Ainda segundo dados do anuário, em 2012 foram mortos 1.890 civis no país em confronto com policiais, para 89 agentes mortos em serviço. O México – que tem uma população 40% menor que a do Brasil – teve 1.652 pessoas mortas em confronto com agentes, para 740 deles mortos em serviço no mesmo período. Nos EUA, foram 410 civis mortos em confronto – sendo que os EUA têm mais cerca de 60% de habitantes que o Brasil – e 95 policiais vitimados. Ou seja, enquanto o México tem uma taxa de 2,2 civis mortos em confronto para cada agente vitimado, nos EUA o índice é de 4,3 civis por policial e, no Brasil, são 21,2 civis para cada policial. Organizações internacionais apontam como aceitável a taxa de dez civis mortos para cada agente.
 
O anuário aponta ainda que a taxa de mortalidade por homicídio resultante da ação de um policial no Brasil é três vezes superior à de homicídio comum. Além disso, se consideradas as informações sobre as mortes em confronto com agentes, verifica-se que o número de policiais civis vitimados fora de serviço também é três vezes superior aos que estavam em campo. No caso da Polícia Militar, a quantidade de  mortes em confronto com agentes fora de serviço é superior ao triplo das mortes por policiais trabalhando.
 
Para a escritora argentina Pilar Calveiro, que lançou recentemente no Brasil o livro Poder e desaparecimento, é possível afirmar que as ditaduras latino-americanas utilizaram de forma sistemática o desaparecimento forçado como política de Estado, e que essa política repressiva permanece sendo utilizada hoje de outras formas. “Em casos como a ditadura na Argentina, o desaparecimento era a principal modalidade repressiva utilizada. Em outros, como no Brasil, era uma modalidade repressiva focalizada nas lideranças políticas. O Plano Condor era a organização repressiva supranacional que articulava essas ações”, explica. 
 
Para Pilar, os desaparecimentos forçados que ocorrem hoje também são preocupantes. “Eles conectam redes privadas e ilegais com parte do aparato estatal. É um problema que se apresenta de forma mais difusa, e que vitima principalmente pobres e excluídos.
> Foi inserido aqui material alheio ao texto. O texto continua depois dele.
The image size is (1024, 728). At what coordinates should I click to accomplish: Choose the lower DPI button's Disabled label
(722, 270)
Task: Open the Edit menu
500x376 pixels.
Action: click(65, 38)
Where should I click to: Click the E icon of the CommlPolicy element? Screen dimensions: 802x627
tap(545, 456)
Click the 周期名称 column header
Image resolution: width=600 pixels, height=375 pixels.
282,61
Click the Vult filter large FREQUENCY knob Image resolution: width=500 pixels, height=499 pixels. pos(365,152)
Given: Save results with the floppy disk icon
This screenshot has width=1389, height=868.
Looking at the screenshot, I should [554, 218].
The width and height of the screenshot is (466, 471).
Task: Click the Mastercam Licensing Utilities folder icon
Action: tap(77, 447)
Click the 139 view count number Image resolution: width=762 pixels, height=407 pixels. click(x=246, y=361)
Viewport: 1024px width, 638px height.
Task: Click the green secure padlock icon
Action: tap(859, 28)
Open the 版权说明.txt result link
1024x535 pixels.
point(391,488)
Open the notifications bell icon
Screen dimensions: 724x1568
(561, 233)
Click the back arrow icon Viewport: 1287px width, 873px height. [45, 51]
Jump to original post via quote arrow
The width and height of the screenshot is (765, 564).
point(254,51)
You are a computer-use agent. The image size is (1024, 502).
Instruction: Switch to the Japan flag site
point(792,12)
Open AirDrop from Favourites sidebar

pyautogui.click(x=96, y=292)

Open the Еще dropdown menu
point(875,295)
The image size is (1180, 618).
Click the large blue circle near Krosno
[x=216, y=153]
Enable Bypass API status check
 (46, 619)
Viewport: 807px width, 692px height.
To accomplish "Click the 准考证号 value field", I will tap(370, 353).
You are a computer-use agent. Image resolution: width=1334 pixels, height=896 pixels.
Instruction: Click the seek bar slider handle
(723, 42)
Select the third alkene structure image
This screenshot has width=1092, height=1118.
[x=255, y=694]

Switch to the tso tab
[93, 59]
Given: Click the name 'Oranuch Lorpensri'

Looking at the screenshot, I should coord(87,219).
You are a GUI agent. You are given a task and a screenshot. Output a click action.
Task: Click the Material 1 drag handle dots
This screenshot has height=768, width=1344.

É uma forma atualizada de repressão do Estado”, compara a escritora, que vê relação direta entre a impunidade e a consolidação dos desaparecimentos como política de Estado. “A falta de acesso às informações sobre os desaparecimentos nas ditaduras perpetua a impunidade; pois não permite que se estabeleçam claramente as responsabilidades, e assim não há julgamento. A manutenção dessa impunidade dá permissão para que se continue a aplicar a mesma modalidade repressiva nos dias atuais”.
 
Justamente para combater esse problema, está em tramitação no Congresso Nacional o Projeto de Lei 4.471/12, que determina que os estados passem a investigar todos os casos de autos de resistência – a proposta está prestes a ser votada na Câmara. Outro projeto relacionado à segurança pública em tramitação é a Proposta de Emenda Constitucional (PEC) 51/2013. “As resistências que já começam a surgir em relação à PEC 51 são um indício de sua importância”, pondera Paulo Jorge Ribeiro. Propondo uma “profunda refundação do sistema de segurança pública, e do modelo policial em particular”, a PEC 51 defende, além da “desmilitarização das polícias”, a definição da polícia como “instituição de natureza civil que se destina a proteger os direitos dos cidadãos e a preservar a ordem pública democrática” e, ainda, determina que o controle da atividade policial será exercido “por meio de ouvidoria externa”.
 
O comitê da campanha também segue em seu trabalho de análise dos casos de vítimas de autos de resistência e desaparecidos que deram entrada na Comissão de Direitos Humanos da Seccional, através de uma equipe multidisciplinar composta por advogados, professores, mestres e doutores em Direito e alunos de Ciências Sociais. O trabalho vem sendo feito em sigilo, para preservar nomes e informações sobre as vítimas.